WHAT YOU NEED TO DO ▸ Reproduce the entries below in full and without error.
+++ RECORDS PROVIDED
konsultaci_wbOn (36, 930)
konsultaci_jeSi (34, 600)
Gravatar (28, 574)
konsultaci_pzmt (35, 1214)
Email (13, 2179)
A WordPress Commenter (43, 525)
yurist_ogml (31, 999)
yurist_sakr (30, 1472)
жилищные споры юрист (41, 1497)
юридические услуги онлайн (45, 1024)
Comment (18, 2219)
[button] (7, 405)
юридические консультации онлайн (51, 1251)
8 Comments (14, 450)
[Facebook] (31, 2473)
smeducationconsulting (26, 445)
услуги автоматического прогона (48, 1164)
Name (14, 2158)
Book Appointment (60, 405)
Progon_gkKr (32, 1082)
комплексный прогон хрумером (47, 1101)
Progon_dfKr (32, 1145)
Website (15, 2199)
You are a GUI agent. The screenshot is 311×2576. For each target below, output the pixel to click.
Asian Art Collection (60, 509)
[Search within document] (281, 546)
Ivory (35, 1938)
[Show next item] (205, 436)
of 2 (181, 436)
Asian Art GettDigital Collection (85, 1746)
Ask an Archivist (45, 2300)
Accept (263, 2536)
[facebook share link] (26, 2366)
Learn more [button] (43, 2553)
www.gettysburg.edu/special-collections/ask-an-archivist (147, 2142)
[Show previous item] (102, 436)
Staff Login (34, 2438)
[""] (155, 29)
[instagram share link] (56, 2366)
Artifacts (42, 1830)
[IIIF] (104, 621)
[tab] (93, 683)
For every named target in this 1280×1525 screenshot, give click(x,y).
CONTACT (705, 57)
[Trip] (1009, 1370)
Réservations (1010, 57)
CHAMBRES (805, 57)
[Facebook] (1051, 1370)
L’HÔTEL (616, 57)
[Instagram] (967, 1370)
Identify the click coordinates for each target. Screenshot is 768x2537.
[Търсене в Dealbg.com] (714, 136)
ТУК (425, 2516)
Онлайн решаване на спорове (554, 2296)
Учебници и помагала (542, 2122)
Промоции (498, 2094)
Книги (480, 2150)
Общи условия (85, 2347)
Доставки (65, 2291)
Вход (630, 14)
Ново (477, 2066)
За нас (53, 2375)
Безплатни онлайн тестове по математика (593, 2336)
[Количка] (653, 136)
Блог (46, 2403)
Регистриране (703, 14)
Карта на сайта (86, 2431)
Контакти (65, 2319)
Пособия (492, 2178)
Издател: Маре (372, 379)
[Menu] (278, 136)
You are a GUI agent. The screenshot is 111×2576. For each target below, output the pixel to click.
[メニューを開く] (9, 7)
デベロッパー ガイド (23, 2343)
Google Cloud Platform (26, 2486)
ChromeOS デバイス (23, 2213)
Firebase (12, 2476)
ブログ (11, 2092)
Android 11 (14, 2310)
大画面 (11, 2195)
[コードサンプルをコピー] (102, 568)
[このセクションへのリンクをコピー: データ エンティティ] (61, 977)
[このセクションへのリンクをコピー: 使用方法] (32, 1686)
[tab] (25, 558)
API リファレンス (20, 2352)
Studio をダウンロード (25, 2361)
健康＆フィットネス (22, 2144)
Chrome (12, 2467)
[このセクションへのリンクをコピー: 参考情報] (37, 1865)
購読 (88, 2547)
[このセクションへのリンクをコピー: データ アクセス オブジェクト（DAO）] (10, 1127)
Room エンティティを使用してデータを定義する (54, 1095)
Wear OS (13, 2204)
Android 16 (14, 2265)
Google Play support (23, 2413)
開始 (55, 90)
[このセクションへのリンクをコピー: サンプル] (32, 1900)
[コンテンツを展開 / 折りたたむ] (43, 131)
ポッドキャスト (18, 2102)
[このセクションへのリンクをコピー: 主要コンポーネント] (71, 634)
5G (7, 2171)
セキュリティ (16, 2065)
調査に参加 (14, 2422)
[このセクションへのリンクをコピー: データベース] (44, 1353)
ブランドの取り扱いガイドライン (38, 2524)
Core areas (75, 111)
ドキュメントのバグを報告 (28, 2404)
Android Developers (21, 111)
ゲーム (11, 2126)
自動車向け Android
++++++
REPLY ▸
konsultaci_wbOn (36, 930)
konsultaci_jeSi (34, 600)
Gravatar (28, 574)
konsultaci_pzmt (35, 1214)
Email (13, 2179)
A WordPress Commenter (43, 525)
yurist_ogml (31, 999)
yurist_sakr (30, 1472)
жилищные споры юрист (41, 1497)
юридические услуги онлайн (45, 1024)
Comment (18, 2219)
[button] (7, 405)
юридические консультации онлайн (51, 1251)
8 Comments (14, 450)
[Facebook] (31, 2473)
smeducationconsulting (26, 445)
услуги автоматического прогона (48, 1164)
Name (14, 2158)
Book Appointment (60, 405)
Progon_gkKr (32, 1082)
комплексный прогон хрумером (47, 1101)
Progon_dfKr (32, 1145)
Website (15, 2199)
You are a GUI agent. The screenshot is 311×2576. For each target below, output the pixel to click.
Asian Art Collection (60, 509)
[Search within document] (281, 546)
Ivory (35, 1938)
[Show next item] (205, 436)
of 2 (181, 436)
Asian Art GettDigital Collection (85, 1746)
Ask an Archivist (45, 2300)
Accept (263, 2536)
[facebook share link] (26, 2366)
Learn more [button] (43, 2553)
www.gettysburg.edu/special-collections/ask-an-archivist (147, 2142)
[Show previous item] (102, 436)
Staff Login (34, 2438)
[""] (155, 29)
[instagram share link] (56, 2366)
Artifacts (42, 1830)
[IIIF] (104, 621)
[tab] (93, 683)
For every named target in this 1280×1525 screenshot, give click(x,y).
CONTACT (705, 57)
[Trip] (1009, 1370)
Réservations (1010, 57)
CHAMBRES (805, 57)
[Facebook] (1051, 1370)
L’HÔTEL (616, 57)
[Instagram] (967, 1370)
Identify the click coordinates for each target. Screenshot is 768x2537.
[Търсене в Dealbg.com] (714, 136)
ТУК (425, 2516)
Онлайн решаване на спорове (554, 2296)
Учебници и помагала (542, 2122)
Промоции (498, 2094)
Книги (480, 2150)
Общи условия (85, 2347)
Доставки (65, 2291)
Вход (630, 14)
Ново (477, 2066)
За нас (53, 2375)
Безплатни онлайн тестове по математика (593, 2336)
[Количка] (653, 136)
Блог (46, 2403)
Регистриране (703, 14)
Карта на сайта (86, 2431)
Контакти (65, 2319)
Пособия (492, 2178)
Издател: Маре (372, 379)
[Menu] (278, 136)
You are a GUI agent. The screenshot is 111×2576. For each target below, output the pixel to click.
[メニューを開く] (9, 7)
デベロッパー ガイド (23, 2343)
Google Cloud Platform (26, 2486)
ChromeOS デバイス (23, 2213)
Firebase (12, 2476)
ブログ (11, 2092)
Android 11 (14, 2310)
大画面 (11, 2195)
[コードサンプルをコピー] (102, 568)
[このセクションへのリンクをコピー: データ エンティティ] (61, 977)
[このセクションへのリンクをコピー: 使用方法] (32, 1686)
[tab] (25, 558)
API リファレンス (20, 2352)
Studio をダウンロード (25, 2361)
健康＆フィットネス (22, 2144)
Chrome (12, 2467)
[このセクションへのリンクをコピー: 参考情報] (37, 1865)
購読 (88, 2547)
[このセクションへのリンクをコピー: データ アクセス オブジェクト（DAO）] (10, 1127)
Room エンティティを使用してデータを定義する (54, 1095)
Wear OS (13, 2204)
Android 16 (14, 2265)
Google Play support (23, 2413)
開始 (55, 90)
[このセクションへのリンクをコピー: サンプル] (32, 1900)
[コンテンツを展開 / 折りたたむ] (43, 131)
ポッドキャスト (18, 2102)
[このセクションへのリンクをコピー: 主要コンポーネント] (71, 634)
5G (7, 2171)
セキュリティ (16, 2065)
調査に参加 (14, 2422)
[このセクションへのリンクをコピー: データベース] (44, 1353)
ブランドの取り扱いガイドライン (38, 2524)
Core areas (75, 111)
ドキュメントのバグを報告 (28, 2404)
Android Developers (21, 111)
ゲーム (11, 2126)
自動車向け Android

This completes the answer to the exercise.